Collected data
== Segment start ==
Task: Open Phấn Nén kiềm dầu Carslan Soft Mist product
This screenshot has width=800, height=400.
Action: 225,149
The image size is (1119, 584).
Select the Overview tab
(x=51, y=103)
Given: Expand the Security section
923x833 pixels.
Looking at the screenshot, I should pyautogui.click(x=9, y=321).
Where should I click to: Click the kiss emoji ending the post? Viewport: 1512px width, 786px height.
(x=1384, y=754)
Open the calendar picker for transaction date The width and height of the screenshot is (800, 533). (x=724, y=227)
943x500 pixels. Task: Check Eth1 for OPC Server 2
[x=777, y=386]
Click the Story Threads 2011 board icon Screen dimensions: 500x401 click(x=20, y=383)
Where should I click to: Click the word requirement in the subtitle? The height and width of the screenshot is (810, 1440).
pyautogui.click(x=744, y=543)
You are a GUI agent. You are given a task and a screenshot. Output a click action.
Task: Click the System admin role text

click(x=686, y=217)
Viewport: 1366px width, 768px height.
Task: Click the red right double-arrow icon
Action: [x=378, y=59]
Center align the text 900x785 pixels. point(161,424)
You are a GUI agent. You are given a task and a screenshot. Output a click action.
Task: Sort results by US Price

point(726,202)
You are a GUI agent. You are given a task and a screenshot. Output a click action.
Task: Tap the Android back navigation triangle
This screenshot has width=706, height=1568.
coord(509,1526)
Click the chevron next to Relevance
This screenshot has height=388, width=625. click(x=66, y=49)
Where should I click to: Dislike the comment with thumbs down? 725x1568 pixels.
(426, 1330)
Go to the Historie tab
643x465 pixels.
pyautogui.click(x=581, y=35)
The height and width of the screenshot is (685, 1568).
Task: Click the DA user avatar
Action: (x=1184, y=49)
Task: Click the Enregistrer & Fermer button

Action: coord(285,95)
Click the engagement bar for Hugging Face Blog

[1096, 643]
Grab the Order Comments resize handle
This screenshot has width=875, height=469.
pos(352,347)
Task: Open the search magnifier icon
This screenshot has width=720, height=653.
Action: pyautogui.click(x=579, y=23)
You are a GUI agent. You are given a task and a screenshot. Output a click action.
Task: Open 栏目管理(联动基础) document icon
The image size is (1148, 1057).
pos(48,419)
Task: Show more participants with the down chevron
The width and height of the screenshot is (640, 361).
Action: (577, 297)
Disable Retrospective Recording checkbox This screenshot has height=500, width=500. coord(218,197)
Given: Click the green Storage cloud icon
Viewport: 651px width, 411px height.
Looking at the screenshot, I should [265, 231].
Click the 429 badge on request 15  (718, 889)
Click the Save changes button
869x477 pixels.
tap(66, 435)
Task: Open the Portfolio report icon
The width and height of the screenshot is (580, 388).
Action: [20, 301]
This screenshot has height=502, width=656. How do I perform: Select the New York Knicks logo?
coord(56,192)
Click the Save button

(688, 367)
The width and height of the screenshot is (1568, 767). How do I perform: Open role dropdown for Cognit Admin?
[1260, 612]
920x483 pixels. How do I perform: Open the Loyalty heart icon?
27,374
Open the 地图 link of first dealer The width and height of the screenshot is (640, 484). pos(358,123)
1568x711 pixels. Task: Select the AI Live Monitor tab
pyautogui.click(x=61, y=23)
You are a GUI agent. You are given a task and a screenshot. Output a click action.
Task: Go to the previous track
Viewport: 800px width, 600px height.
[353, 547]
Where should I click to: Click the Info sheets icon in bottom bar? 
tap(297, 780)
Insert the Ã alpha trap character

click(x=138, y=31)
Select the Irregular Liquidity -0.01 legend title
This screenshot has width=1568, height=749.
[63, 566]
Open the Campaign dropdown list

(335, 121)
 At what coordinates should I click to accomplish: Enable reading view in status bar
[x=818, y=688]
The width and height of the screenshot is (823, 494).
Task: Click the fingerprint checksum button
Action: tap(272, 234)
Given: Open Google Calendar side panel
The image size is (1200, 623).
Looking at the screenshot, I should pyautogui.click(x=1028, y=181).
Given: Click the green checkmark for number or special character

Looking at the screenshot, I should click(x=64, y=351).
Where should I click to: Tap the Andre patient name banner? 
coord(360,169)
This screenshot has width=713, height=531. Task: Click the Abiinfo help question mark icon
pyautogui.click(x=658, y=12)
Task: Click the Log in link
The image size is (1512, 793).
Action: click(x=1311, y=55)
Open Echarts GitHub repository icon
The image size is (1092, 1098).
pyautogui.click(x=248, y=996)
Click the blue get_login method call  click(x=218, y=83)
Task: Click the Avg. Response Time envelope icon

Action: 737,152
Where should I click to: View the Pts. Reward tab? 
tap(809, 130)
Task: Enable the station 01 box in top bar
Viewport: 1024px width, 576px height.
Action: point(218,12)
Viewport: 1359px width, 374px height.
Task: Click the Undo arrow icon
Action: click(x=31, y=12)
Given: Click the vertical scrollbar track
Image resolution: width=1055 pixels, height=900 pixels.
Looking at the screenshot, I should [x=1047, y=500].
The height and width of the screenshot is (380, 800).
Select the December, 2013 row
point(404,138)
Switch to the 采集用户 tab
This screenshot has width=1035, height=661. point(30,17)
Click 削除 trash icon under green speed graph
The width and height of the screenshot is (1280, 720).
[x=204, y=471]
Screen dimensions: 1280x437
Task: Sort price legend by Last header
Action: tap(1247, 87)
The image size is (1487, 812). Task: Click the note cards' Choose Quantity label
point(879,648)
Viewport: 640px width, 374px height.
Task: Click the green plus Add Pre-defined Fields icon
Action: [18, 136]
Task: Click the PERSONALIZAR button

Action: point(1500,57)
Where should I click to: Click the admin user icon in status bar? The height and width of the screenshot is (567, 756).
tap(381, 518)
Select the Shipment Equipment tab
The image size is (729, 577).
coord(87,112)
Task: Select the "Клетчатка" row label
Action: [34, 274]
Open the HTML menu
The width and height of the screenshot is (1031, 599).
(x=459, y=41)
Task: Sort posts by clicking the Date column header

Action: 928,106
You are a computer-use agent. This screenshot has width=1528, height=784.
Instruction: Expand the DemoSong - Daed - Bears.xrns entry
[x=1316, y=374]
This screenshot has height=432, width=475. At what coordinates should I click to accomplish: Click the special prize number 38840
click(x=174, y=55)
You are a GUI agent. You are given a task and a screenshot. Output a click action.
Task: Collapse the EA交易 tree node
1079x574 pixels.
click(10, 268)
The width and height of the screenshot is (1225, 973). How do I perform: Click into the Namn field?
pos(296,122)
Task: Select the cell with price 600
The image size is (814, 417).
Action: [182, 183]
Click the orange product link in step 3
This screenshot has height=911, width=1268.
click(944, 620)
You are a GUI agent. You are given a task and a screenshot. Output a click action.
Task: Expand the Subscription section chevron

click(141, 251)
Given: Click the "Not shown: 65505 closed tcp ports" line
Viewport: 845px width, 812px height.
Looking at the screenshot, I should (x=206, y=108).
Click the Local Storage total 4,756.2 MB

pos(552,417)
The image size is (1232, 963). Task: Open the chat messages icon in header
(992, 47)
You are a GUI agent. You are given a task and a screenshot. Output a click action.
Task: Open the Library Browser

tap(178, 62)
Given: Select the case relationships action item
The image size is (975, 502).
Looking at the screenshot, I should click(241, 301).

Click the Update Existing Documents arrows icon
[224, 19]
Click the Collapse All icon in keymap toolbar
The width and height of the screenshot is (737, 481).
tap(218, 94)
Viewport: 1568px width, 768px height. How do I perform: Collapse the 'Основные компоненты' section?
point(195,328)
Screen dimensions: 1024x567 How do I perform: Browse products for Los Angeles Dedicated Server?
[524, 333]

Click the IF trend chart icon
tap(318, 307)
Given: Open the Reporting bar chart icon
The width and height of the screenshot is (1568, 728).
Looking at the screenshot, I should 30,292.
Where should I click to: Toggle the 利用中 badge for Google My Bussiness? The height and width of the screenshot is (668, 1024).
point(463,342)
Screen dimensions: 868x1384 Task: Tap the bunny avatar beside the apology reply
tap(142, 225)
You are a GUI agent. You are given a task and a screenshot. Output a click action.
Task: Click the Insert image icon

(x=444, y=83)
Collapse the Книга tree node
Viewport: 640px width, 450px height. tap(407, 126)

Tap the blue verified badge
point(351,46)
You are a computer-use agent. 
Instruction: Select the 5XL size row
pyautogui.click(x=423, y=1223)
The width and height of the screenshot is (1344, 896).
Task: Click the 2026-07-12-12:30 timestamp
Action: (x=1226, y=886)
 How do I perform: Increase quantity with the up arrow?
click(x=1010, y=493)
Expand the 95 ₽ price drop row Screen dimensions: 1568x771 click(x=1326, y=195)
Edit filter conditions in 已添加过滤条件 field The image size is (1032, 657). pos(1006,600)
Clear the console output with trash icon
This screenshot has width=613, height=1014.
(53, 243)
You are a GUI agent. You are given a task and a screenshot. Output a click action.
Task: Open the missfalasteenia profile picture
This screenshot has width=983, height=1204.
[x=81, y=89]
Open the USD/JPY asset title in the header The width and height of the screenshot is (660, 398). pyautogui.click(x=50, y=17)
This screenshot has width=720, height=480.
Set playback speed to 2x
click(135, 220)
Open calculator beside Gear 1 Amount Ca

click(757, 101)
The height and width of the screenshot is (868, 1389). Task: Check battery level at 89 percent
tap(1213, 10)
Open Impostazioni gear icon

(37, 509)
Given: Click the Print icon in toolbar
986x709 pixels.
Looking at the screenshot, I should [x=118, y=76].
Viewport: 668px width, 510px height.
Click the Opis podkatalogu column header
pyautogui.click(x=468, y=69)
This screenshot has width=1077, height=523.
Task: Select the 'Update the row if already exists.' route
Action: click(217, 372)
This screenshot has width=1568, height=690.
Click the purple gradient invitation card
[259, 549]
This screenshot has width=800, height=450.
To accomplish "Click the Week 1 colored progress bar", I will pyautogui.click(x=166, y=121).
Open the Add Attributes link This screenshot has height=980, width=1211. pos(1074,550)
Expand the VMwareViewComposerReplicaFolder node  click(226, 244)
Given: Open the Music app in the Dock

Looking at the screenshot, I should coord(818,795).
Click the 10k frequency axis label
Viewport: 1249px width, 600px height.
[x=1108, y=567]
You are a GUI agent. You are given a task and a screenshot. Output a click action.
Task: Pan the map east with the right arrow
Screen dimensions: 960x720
== Segment end ==
Please retype, with no changes, the lines that run from the first line of the entries to the line with "Given: Expand the Security section", both ends included.

Task: Open Phấn Nén kiềm dầu Carslan Soft Mist product
This screenshot has width=800, height=400.
Action: 225,149
The image size is (1119, 584).
Select the Overview tab
(x=51, y=103)
Given: Expand the Security section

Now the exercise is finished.